犯罪抑止につながる一方、被撮影者のプライバシー保護は重要な課題だ。カメラ設置者には撮影データの管理や、表示板による撮影目的の明確な表示、周知が求められる。
近年、生体認証を活用したセキュリティー対策が注目されている。生体認証は指紋、声紋、静脈、虹彩など生物固体が持つ特性から人物を認識する技術。顔の特徴点を捉えた認証技術の活用が進んでいる。
動画再生ソフトウエア「リアルプレーヤー」で知られる米リアルネットワークスは、人工知能(AI)を活用した顔認証ソフトウエア「SAFR(セイファー)」を提供している。
同社は写真・動画保管サービス「リアルタイムズ」のユーザーから利用許諾を得て、約1000万人の顔データを教師データとして用いた。性別、年齢、人種など膨大なデータをAIに深層学習(ディープラーニング)させることで独自のアルゴリズムを開発した。

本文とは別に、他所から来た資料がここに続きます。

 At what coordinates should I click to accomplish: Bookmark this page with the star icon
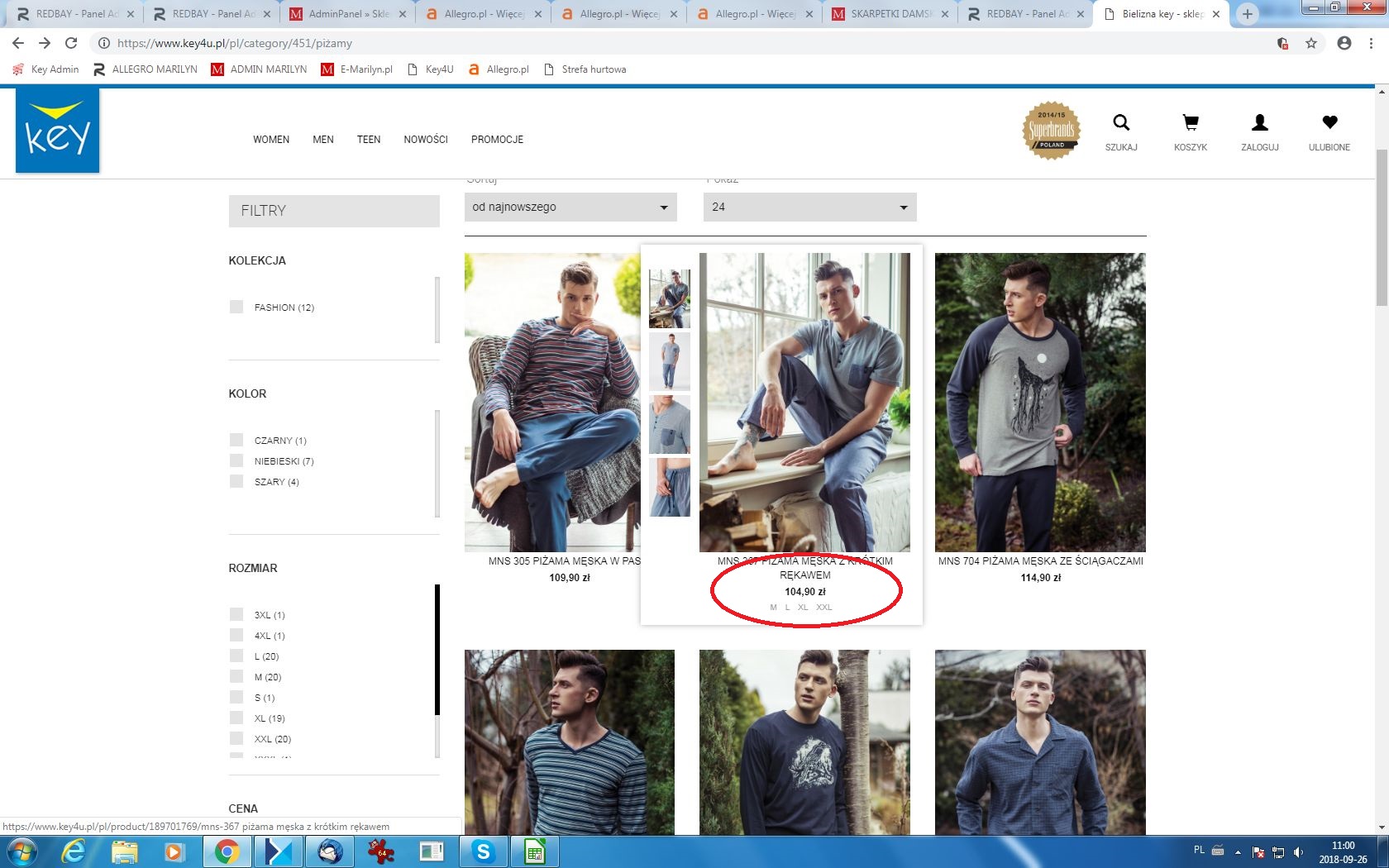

あらかじめスマートフォンなどで顔データを撮影し、クラウドまたはオンプレミス(自社保有)環境に保管する。ネットワークカメラにSAFRを組み込み、被撮影者の顔を保管データと照合して生体認証する仕組みだ。
SAFRは米国の顔認証技術のベンチマークテストで高い認証精度を記録している。被撮影者を0.1秒ほどで認識でき、競合他社と比較して3~5倍の認証速度を誇る。
(リアルネットワークス提供)
これまで顔認証では難しかった肌色の異なる人種間の認証精度の差(バイアス)や、逆光での顔認識も可能にした。正面の顔データの特徴点を基に、正面から80度の角度でも認識できる。目・鼻・口の内、二つの特徴点を抽出することで、被撮影者がサングラスや帽子を着用していても顔認証できる。
インドのコルカタ警察は大規模イベント会場で、犯罪者の検知を目的にSAFRを導入。結果、数万人の中から4人の指名手配犯の逮捕に貢献している。

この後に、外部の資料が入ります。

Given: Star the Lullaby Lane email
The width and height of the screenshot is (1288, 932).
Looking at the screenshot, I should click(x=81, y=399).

新型コロナウイルス感染症拡大を背景に、非接触の入退室管理の需要が高まっている。6月にSAFRバージョン3.5が公開された。アルゴリズムを改良し、マスク着用時の顔認証、マスク自体の検出を可能とした。写真などによる「なりすまし防止機能」も新たに搭載された。現在、世界では数社が同機能を実現している。
データと情報通信技術(ICT)を活用したデジタル変革(DX)の取り組みにも注目が集まる。都市部のみならず地方都市でも、DXに向けた取り組みが始まっている。高松市の三宅医学研究所は、4施設の入り口5カ所にSAFRを用いた開扉・解錠システムを導入している。
職員の出退勤管理や併設する保育施設への入退室管理など、セキュリティー強化を図る。受け付けでは対人接触回数を減らすため、診察券提示などのデジタル化や、マイナンバーカードとの連携も予定している。